About this task
From the line containing "1600x900 pixels." through the last line of the entries below, transcribe each line exactly, excluding any picture.

[Start of section]

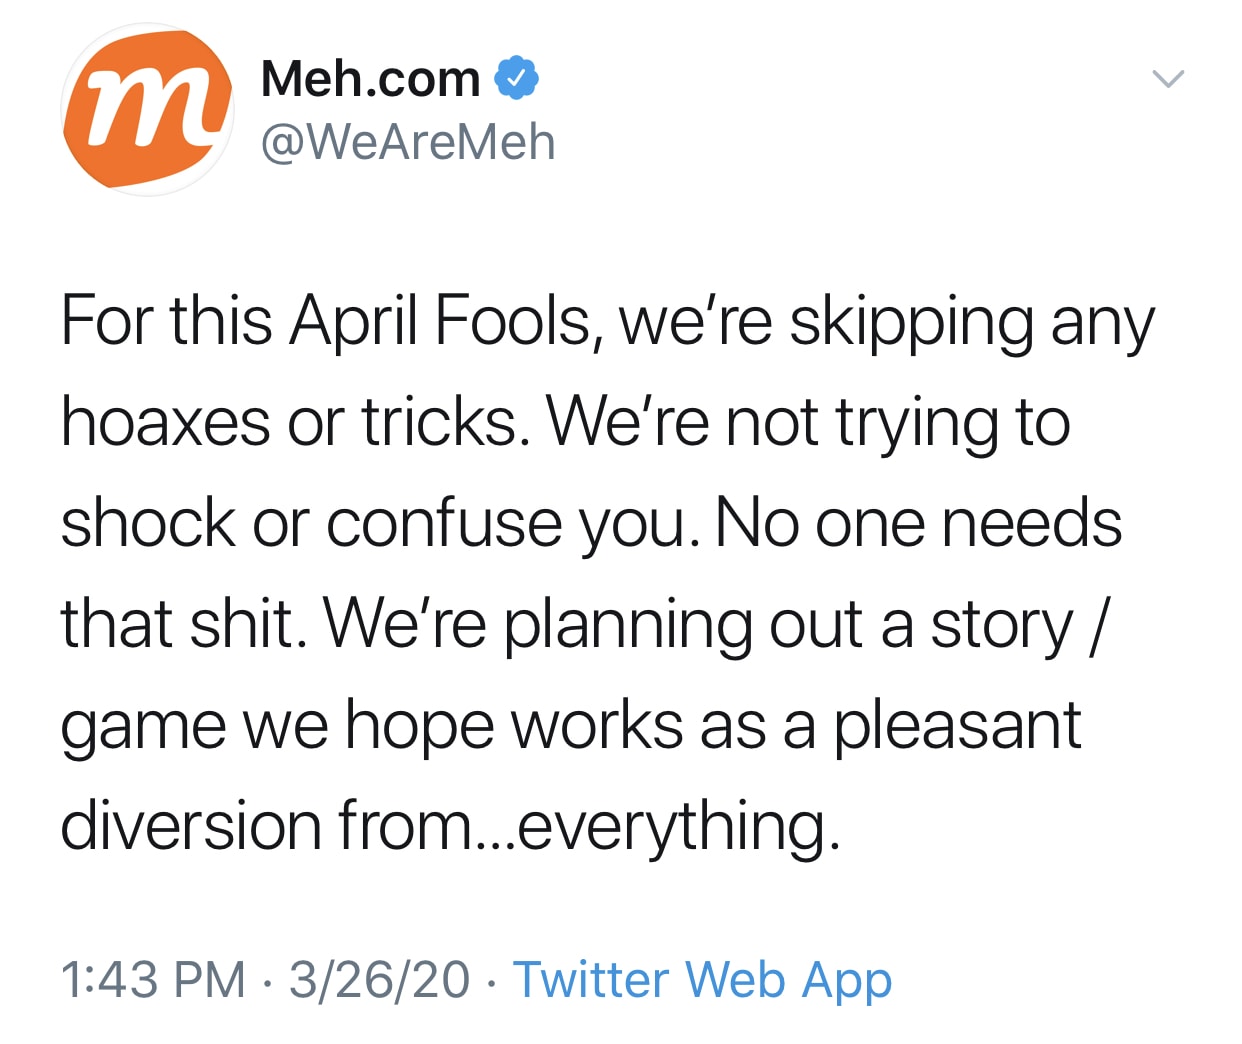Click "No one needs" in the tweet
The height and width of the screenshot is (1044, 1242).
pos(919,524)
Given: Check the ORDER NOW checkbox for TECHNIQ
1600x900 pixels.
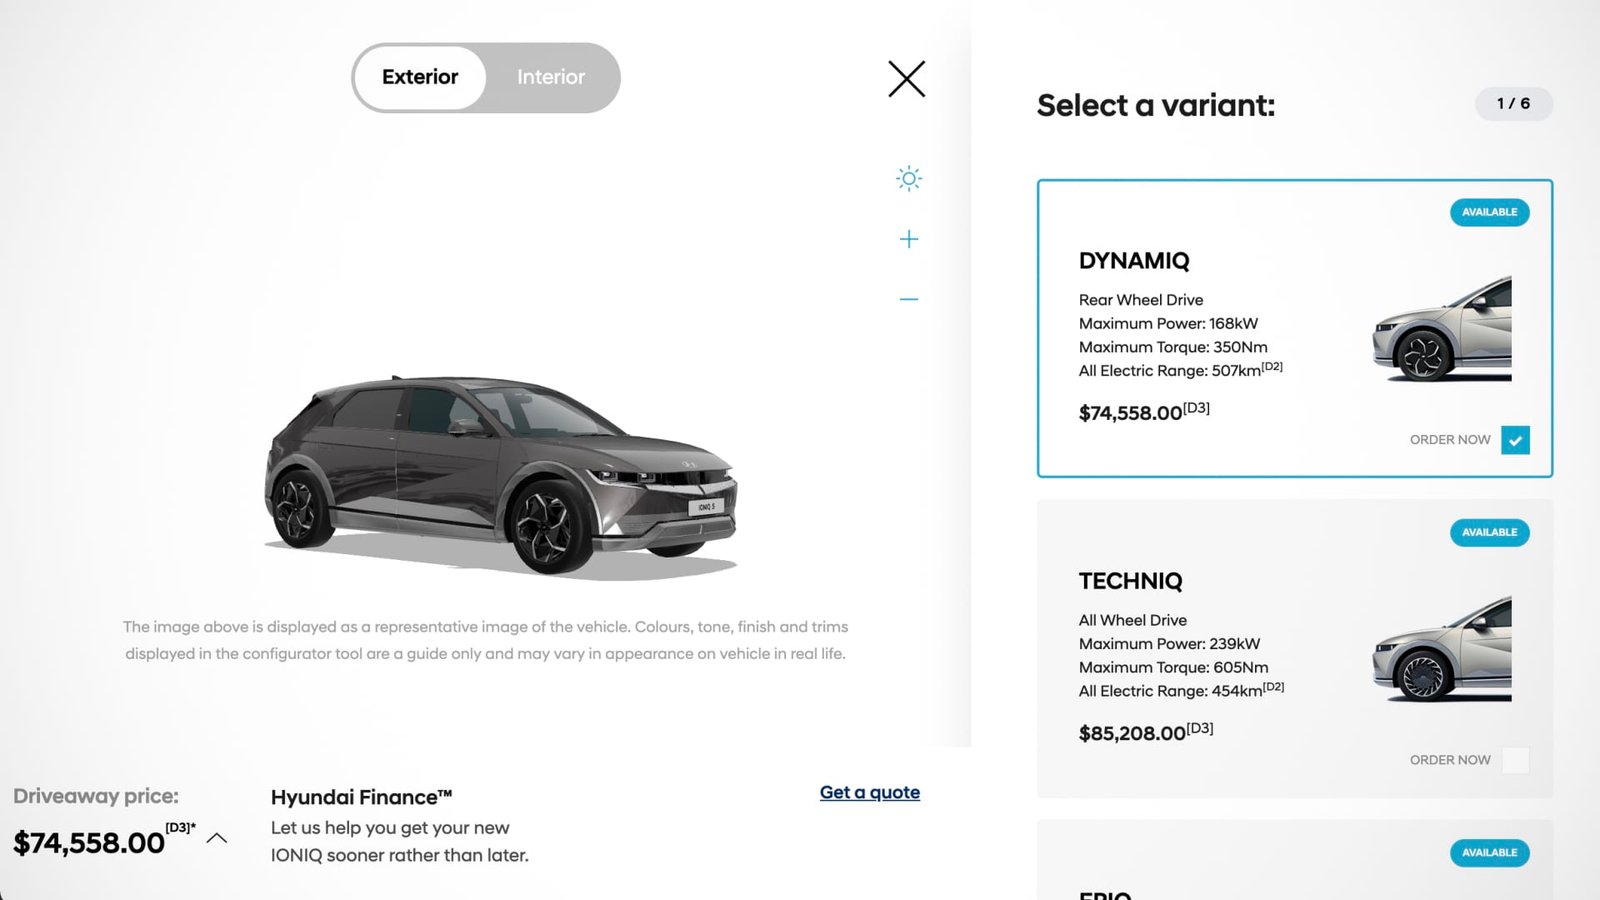Looking at the screenshot, I should coord(1517,760).
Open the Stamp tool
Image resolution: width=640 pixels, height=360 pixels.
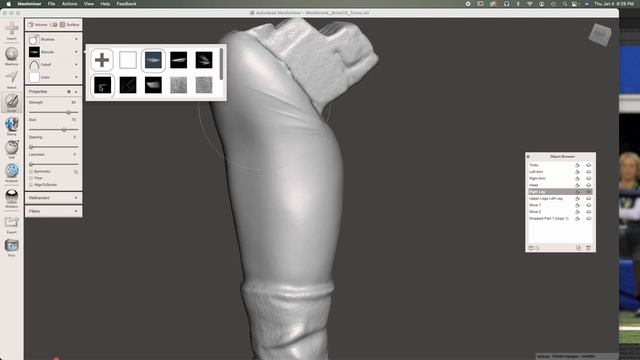11,124
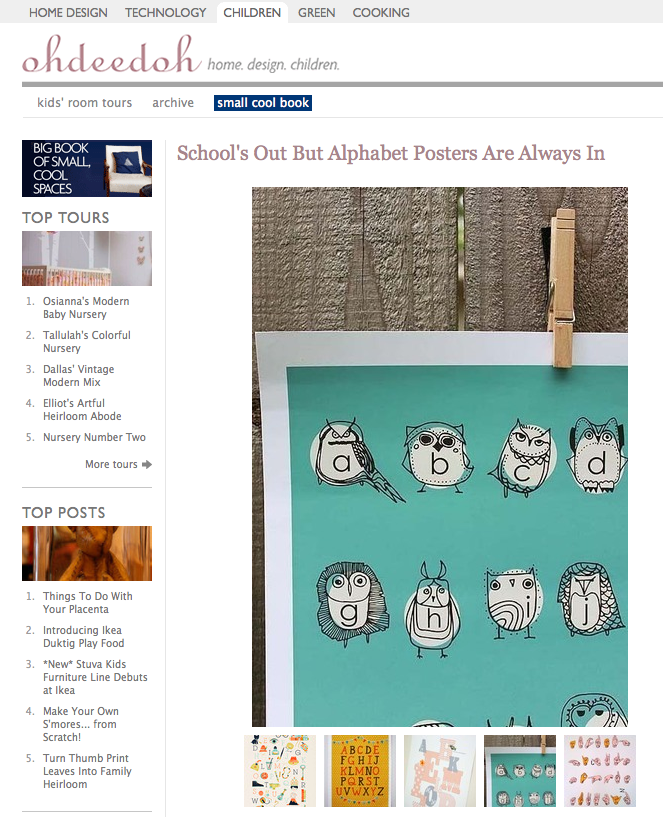Select the yellow ABCDE alphabet poster thumbnail
This screenshot has width=663, height=817.
(x=360, y=771)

[End of section]

Result
1600x900 pixels.
Looking at the screenshot, I should coord(1517,760).
Open the Stamp tool
Image resolution: width=640 pixels, height=360 pixels.
11,124
Select the yellow ABCDE alphabet poster thumbnail
This screenshot has width=663, height=817.
(x=360, y=771)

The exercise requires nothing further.